Requiem

His Excellency permits a brief photo op
while inspecting the perimeter in March 2019.

A heartfelt thank you to everyone who expressed condolences upon the passing of our beloved cat, Turkish.

May you all be in heaven a half hour before the Devil knows you’re dead.

While we’re on the subject of Irish blessings, may I recommend Frank O’Connor’s “Requiem” to anyone grieving a fallen comrade? Father Fogarty, who did not yet know for whom he would be asked to say “only one small Mass,” speaks thusly:

“All I know from my own experience is is that the more loss we feel the more grateful we should be for whatever it was we had to lose. It means we had something worth grieving for. The ones I’m sorry for are the ones that go through life not even knowing what grief is.
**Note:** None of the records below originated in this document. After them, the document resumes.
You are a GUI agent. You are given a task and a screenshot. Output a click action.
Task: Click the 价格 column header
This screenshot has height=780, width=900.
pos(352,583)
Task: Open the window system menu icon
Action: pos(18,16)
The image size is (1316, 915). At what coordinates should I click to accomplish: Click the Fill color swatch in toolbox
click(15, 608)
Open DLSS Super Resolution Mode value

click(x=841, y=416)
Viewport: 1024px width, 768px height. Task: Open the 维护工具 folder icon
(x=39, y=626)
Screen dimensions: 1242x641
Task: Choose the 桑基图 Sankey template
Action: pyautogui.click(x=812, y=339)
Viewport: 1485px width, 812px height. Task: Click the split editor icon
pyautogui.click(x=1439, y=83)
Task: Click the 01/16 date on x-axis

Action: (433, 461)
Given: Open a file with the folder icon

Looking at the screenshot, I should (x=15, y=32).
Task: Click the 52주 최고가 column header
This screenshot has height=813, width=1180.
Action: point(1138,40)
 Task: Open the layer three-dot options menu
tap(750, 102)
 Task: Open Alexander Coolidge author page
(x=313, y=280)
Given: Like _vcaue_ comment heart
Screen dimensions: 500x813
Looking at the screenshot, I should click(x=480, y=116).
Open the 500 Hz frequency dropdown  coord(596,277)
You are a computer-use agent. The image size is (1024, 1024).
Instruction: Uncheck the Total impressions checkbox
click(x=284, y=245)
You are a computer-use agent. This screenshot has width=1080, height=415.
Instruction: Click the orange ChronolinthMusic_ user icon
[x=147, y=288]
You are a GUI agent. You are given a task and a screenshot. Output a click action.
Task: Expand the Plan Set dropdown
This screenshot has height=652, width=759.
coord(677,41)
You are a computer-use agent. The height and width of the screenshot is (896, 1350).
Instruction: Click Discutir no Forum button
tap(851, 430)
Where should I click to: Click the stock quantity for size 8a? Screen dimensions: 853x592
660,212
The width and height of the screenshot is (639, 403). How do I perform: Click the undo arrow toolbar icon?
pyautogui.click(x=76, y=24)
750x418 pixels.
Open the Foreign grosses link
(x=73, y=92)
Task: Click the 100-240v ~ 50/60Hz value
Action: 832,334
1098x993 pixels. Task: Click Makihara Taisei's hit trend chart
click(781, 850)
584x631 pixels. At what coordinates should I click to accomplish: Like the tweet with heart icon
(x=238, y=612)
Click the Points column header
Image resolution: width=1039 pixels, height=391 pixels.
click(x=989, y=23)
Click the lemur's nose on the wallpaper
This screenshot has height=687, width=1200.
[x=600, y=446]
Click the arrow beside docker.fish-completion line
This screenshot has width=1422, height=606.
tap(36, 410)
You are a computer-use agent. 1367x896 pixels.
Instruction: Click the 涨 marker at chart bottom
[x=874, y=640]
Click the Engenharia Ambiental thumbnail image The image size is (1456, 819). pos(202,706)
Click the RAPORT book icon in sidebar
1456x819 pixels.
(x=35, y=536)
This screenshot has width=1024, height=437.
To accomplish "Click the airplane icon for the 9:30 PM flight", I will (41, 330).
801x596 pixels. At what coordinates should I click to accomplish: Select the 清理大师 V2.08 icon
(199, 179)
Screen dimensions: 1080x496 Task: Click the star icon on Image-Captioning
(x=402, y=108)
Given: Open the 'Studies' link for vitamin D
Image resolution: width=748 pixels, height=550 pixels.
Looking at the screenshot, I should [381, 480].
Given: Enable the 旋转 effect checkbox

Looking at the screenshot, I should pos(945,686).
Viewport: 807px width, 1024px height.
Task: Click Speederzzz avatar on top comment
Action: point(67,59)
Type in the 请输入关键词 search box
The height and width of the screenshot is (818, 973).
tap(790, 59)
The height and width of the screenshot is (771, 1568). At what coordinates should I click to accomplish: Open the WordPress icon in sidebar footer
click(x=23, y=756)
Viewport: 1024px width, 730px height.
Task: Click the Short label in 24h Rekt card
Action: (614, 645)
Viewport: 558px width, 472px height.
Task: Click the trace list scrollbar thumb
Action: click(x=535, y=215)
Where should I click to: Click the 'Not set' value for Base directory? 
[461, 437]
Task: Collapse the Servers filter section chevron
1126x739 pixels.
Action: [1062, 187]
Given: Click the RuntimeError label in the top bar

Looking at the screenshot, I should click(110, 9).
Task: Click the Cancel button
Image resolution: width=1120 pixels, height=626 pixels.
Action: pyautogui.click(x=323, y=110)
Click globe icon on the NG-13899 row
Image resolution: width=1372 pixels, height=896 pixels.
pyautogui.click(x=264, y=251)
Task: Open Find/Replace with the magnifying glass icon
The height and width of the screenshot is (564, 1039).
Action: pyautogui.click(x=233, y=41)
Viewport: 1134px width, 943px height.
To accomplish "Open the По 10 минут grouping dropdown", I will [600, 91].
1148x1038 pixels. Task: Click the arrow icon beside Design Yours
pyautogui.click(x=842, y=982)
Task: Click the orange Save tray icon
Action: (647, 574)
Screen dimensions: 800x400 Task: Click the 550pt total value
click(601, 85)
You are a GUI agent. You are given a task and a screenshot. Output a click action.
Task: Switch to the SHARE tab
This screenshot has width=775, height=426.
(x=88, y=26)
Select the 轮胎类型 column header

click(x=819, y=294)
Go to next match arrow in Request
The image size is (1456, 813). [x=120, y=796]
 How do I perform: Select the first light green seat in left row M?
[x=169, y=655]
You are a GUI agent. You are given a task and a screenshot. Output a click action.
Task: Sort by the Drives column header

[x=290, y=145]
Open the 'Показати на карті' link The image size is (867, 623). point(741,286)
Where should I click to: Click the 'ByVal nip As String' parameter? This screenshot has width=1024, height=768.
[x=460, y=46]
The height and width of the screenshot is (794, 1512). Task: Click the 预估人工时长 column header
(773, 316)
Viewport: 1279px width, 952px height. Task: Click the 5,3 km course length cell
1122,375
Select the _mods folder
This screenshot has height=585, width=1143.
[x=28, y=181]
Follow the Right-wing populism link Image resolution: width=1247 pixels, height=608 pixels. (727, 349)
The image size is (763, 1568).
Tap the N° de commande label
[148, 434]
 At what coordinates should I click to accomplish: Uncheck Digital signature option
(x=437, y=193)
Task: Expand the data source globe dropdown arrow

And you’d be surprised the number of them you’d meet.”

Random acts of radio

The mighty Zenith K725.

Back in the Day® it seemed some oversensitive jagoff was always shrieking at us to “Turn that noise down!” Or even off.

How little things have changed.

Impeachy the Clown and Porky Pompeo have it in for NPR because a couple of its reporters had the temerity to, like, y’know, report, an’ shit.

And they’ve started cranking up that tired old double-chin music about defunding NPR and the Corporation for Public Broadcasting, because these fatboys can only punch down.

Naturally, this triggered me, because I’m as oversensitive as the next jagoff. Throw in the confluence of Presidents Day and Random Acts of Kindness Day, and boom: Before anyone could tell me to shut my yap I was opening wide to deliver another painful sound bite with the yellowing fangs of Radio Free Dogpatch.

P L A Y    R A D I O    F R E E    D O G P A T C H

• Technical notes: This episode was recorded with a Audio-Technica AT2035 microphone and a Zoom H5 Handy Recorder, then edited in Apple’s GarageBand on the 13-inch 2014 MacBook Pro. Post-production voodoo by Auphonic. The background music was cobbled together by Your Humble Narrator using Apple’s GarageBand and the iMovie effects bin. KRCC operations manager Mike Procell appears through the miracle of Rogue Amoeba’s Audio Hijack.

R.I.P., Charles Portis

“The Dog of the South,” by Charles Portis.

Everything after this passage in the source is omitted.